Und dann ist da noch die Sache mit den uralten Viren, welche in den Permafrostböden eingefroren sind. Es könnten sich hier für ausgerottet gehaltene Viren wie die Pocken konserviert halten, welche bei Schmelze der Permafrostböden erneut in Umlauf geraten könnten. Wissenschaftler sind sich jedoch äußerst uneinig, ob dieses Szenario tatsächlich eine potenzielle Gefahr für Epidemien birgt, mit welchen der menschliche Organismus nicht umgehen kann. Es passt aber äußerst gut zu dem Bild der Weißen Wanderer in Game of Thrones, welche die eiserne Mauer durchbrechen. Die Menschheit glaubt, eine Gefahr seit Langem ausgerottet zu haben. Und dann holt sie diese wieder ein, ausgelöst durch den Fortschritt der Menschheit selbst.

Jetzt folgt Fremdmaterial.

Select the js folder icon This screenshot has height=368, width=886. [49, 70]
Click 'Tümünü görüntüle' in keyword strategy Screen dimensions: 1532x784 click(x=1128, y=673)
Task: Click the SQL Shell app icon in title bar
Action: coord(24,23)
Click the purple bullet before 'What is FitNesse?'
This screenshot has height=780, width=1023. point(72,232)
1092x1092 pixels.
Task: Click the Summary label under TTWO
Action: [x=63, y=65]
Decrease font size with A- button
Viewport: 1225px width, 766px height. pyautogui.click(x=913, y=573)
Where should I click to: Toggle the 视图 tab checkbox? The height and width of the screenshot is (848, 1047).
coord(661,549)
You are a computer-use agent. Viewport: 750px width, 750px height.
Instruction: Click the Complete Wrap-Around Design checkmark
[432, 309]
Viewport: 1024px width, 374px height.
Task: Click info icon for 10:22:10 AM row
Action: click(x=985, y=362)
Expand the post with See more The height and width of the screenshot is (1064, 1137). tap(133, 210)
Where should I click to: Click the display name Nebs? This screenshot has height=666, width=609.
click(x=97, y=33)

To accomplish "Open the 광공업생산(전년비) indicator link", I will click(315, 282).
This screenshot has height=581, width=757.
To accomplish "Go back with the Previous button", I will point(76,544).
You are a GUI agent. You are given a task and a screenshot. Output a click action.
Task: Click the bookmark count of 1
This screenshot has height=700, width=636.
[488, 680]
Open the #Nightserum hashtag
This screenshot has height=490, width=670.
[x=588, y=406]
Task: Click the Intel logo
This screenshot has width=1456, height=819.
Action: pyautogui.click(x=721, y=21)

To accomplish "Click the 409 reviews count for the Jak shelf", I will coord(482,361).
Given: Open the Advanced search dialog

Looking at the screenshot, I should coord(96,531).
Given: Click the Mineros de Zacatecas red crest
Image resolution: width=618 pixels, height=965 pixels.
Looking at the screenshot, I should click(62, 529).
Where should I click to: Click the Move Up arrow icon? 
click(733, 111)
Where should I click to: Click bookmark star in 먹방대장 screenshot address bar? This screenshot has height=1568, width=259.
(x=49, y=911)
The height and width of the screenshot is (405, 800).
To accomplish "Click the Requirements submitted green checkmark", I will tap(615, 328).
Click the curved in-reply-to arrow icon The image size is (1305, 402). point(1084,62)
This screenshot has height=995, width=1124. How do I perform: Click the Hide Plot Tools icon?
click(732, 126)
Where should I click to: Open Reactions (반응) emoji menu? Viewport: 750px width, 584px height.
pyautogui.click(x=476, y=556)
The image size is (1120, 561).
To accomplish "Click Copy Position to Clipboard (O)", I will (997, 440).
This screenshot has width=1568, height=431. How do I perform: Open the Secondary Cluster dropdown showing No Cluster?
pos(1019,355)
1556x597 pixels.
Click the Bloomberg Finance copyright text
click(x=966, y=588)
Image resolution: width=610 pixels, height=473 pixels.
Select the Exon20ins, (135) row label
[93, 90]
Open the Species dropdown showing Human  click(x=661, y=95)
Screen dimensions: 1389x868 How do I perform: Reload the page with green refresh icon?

Sollten die Regierungen der Welt keine radikalen Maßnahmen ergreifen, ist das Eintreten von Rückkopplungen durch beispielsweise das Schmelzen der Permafrostböden äußerst wahrscheinlich. Wir würden dann eventuell auf eine ,,Heißzeit‘‘ zusteuern. Dürren, Missernten, das Zusammenbrechen zahlreicher Ökosysteme und massive Stürme wären die Folge. Der Meeresspiegel steigt laut dem aktuellen Bericht des Weltklimarats IPPC weitaus schneller an, als erwartet. Und Regierungschefs wie Vladimir Putin oder Donald Trump machen keine Anstalten, diese Warnungen ernst zu nehmen. Dabei ist die Gefahr so langsam unmittelbar sichtbar. Küstennahe Metropolen wie New York City, aber auch Hamburg könnten bereits um 2050 von massiven Überschwemmungen betroffen sein, ganz zu schweigen von ganzen Inselgruppen wie Fidschi. Und trotz dieses immer heftiger werdenden Drucks der Wissenschaft glänzen bestimmte Entscheidungsträger in der Kunst der Ignoranz. Game of Thrones-Fans erinnern sich an die Szene, in welcher Jon Snow der verfeindeten Cercei Lannister einen gefangenen Untoten vorführt, um ihr die Dringlichkeit des Handelns gegen die Weißen Wanderer klar zu machen. Und anhand ihres entsetzten Gesichtsausdrucks geht der Zuschauer kurz davon aus, die verfeindeten Häuser in Westeros würden jetzt endlich vernünftig werden und gemeinsame Sache machen. Aber falsch gedacht. Die Macht der Verdrängung ist ungeheuer, wie Trump es uns in unserer Welt beweist. Lasst uns doch einfach glücklich in eine ,,bright and wonderful future‘‘ schauen. Das deprimierende ist, dass wie auch in Game of Thrones schon seit Langem klar ist, mit welchem Endgegner wir es zu tun haben. 1896 beschrieb der spätere Nobelpreisträger Svante Arrhenius erstmals den Treibhauseffekt und dessen potenzielle Folgen für globale Erwärmung.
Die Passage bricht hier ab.